§ SOAL LATIHAN
Jawablah pertanyaan berikut berdasarkan teks tentang tegangan permukaan dan LABS.
1. Mengapa tegangan permukaan menurun saat suhu meningkat?
2. Apa nama lain dari Linear Alkyl Benzene Sulfonate?
3. Apa yang disebut sebagai salah satu contoh surfaktan?

§ TEKS HALAMAN
Faktor-faktor yang menpengaruhi tegangan permukaan:
1.    Suhu
Tegangan permukaan menurun dengan meningkatnya suhu, karena meningkatnya energi kinetik molekul.
2.    Zat terlarut
Keberadaan zat terlarut dalam suatu cairan akan mempengaruhi tegangan permukaan. Penambahan zat terlarut akan meningkatkan viskositas larutan, sehingga tegangan permukaan akan bertambah besar. Tetapi apabila zat yang berada dipermukaan cairan membentuk lapisan monomolekular, maka akan menurunkan tegangan permukaan, zat tersebut biasa disebut dengan surfaktan (Fessenden,1997).
3.    Surfaktan
Surfaktan (surface active agents), zat yang dapat mengaktifkan permukaan, karena cenderung untuk terkonsentrasi pada permukaan atau antarmuka. Surfaktan mempunyai orientasi yang jelas sehingga cenderung pada rantai lurus. Shampo merupakan salah satu contoh dari surfaktan (Fessenden, 1997).

2.4  Linear Alkyl Benzene Sulfonate (LABS)
Alkylbenzene merupakan bahan baku dasar untuk membuat Linear Alkyl benzene sulfonate. Linear alkyl benzene sulfonate disebut juga dengan nama acid slurry. Acid slurry merupakan bahan baku kunci dalam pembuatan serbuk deterjen sintetik dan deterjen cair. Alkyl benzene disulfonasi menggunakan asam sulfat, oleum atau SO3. Linear Alkylbenzene sulfonate diperoleh dengan variasi proses yang berbeda pada bahan yang aktif, bebas asam, warna maupun viskositas. Bahan baku utama untuk membuat acid slurry adalah dodecyl benzene, linear alkyl benzene. Nama Kimia Acid Slurry D.D.B.S adalah Dodecyl Benzene Sulphonate dan L.A.B.S dan Linear Alkyl Benzene Sulphonate (Kirk, 1976).

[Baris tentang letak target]

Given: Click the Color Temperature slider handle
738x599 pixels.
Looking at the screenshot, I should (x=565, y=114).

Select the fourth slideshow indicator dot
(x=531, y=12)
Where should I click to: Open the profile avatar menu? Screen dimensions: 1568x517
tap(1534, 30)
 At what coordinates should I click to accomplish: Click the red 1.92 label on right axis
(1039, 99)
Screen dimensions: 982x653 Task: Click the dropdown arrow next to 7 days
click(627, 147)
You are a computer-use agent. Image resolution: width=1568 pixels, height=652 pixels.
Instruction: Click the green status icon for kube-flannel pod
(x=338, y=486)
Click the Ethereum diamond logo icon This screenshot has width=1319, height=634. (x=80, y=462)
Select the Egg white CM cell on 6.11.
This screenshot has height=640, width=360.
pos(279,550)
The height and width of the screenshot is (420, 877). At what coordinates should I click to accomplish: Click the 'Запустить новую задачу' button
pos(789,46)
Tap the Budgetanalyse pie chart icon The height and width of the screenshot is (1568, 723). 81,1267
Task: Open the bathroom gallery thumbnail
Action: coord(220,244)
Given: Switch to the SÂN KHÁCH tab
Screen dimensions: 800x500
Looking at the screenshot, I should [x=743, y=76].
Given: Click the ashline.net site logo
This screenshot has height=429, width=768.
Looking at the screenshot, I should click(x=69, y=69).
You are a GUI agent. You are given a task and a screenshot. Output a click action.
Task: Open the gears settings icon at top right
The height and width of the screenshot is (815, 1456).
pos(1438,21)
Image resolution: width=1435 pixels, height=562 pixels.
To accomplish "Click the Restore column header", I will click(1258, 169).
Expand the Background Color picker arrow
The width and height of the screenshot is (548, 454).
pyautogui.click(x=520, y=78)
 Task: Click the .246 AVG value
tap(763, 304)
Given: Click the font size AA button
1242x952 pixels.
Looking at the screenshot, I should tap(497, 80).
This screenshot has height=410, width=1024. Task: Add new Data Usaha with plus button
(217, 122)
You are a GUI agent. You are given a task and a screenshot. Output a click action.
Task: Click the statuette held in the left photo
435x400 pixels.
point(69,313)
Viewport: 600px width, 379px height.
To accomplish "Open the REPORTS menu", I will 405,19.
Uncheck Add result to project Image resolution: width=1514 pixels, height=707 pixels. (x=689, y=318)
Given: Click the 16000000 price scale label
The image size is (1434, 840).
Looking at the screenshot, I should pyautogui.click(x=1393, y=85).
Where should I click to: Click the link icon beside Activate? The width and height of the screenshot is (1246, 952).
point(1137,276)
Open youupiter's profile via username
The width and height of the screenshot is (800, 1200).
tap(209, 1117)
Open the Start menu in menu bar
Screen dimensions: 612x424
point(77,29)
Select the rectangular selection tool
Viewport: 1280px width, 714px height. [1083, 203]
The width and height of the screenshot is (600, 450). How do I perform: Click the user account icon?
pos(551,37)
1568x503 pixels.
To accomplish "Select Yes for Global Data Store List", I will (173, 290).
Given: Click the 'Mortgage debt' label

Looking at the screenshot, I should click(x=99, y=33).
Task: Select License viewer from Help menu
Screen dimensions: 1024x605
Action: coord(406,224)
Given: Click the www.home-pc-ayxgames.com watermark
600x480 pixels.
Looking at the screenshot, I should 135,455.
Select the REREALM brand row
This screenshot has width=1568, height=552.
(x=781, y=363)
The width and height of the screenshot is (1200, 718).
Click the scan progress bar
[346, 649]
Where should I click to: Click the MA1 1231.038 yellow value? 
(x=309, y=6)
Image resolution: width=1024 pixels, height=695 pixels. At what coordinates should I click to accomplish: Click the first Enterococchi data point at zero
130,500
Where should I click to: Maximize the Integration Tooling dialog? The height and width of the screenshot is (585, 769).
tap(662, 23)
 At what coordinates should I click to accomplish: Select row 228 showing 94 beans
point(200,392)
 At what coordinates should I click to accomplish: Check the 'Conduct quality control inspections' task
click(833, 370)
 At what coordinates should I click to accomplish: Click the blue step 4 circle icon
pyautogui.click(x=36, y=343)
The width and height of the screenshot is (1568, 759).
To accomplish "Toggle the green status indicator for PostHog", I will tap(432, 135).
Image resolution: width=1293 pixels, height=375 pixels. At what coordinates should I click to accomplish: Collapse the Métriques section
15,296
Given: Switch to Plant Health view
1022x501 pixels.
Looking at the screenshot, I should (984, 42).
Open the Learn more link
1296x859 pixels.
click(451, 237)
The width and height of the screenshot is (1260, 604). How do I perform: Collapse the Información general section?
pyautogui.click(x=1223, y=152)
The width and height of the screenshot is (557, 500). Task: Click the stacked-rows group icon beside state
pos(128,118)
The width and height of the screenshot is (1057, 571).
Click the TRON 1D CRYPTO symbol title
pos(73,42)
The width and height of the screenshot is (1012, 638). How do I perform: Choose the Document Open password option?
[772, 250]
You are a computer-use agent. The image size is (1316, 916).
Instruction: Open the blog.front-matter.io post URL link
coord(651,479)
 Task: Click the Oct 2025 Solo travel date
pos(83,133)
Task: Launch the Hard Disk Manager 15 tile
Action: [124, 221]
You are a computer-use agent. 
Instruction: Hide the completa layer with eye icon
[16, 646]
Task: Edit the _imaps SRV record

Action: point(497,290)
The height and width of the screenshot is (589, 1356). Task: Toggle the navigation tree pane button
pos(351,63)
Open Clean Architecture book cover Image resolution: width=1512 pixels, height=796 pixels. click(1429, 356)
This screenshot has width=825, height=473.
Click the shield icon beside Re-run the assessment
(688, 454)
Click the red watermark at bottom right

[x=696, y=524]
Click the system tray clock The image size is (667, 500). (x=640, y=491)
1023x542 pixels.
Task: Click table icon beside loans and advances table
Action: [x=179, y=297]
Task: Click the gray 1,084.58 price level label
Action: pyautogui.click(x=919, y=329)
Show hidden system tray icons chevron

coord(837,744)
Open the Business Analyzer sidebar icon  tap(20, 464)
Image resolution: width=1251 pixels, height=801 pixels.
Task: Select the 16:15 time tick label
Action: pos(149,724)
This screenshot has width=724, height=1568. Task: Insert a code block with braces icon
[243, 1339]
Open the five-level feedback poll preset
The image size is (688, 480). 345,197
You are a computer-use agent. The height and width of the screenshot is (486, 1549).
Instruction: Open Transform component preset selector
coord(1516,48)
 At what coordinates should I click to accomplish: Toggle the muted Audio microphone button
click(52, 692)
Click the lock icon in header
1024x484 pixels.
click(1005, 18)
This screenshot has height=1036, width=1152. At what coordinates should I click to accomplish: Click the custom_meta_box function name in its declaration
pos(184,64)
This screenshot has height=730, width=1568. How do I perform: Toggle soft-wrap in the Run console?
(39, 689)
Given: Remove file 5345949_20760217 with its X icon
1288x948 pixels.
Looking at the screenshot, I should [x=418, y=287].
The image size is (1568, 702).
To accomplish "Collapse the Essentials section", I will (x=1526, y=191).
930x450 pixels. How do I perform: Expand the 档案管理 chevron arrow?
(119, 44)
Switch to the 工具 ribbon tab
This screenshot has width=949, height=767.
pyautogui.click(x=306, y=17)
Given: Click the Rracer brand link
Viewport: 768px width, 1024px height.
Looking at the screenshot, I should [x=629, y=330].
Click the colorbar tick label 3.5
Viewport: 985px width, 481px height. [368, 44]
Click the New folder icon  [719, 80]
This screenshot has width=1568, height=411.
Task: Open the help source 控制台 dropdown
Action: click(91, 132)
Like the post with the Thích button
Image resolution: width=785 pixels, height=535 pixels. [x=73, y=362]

§ JAWABAN SOAL
1. Karena energi kinetik molekul meningkat.
2. Acid slurry.
3. Shampo.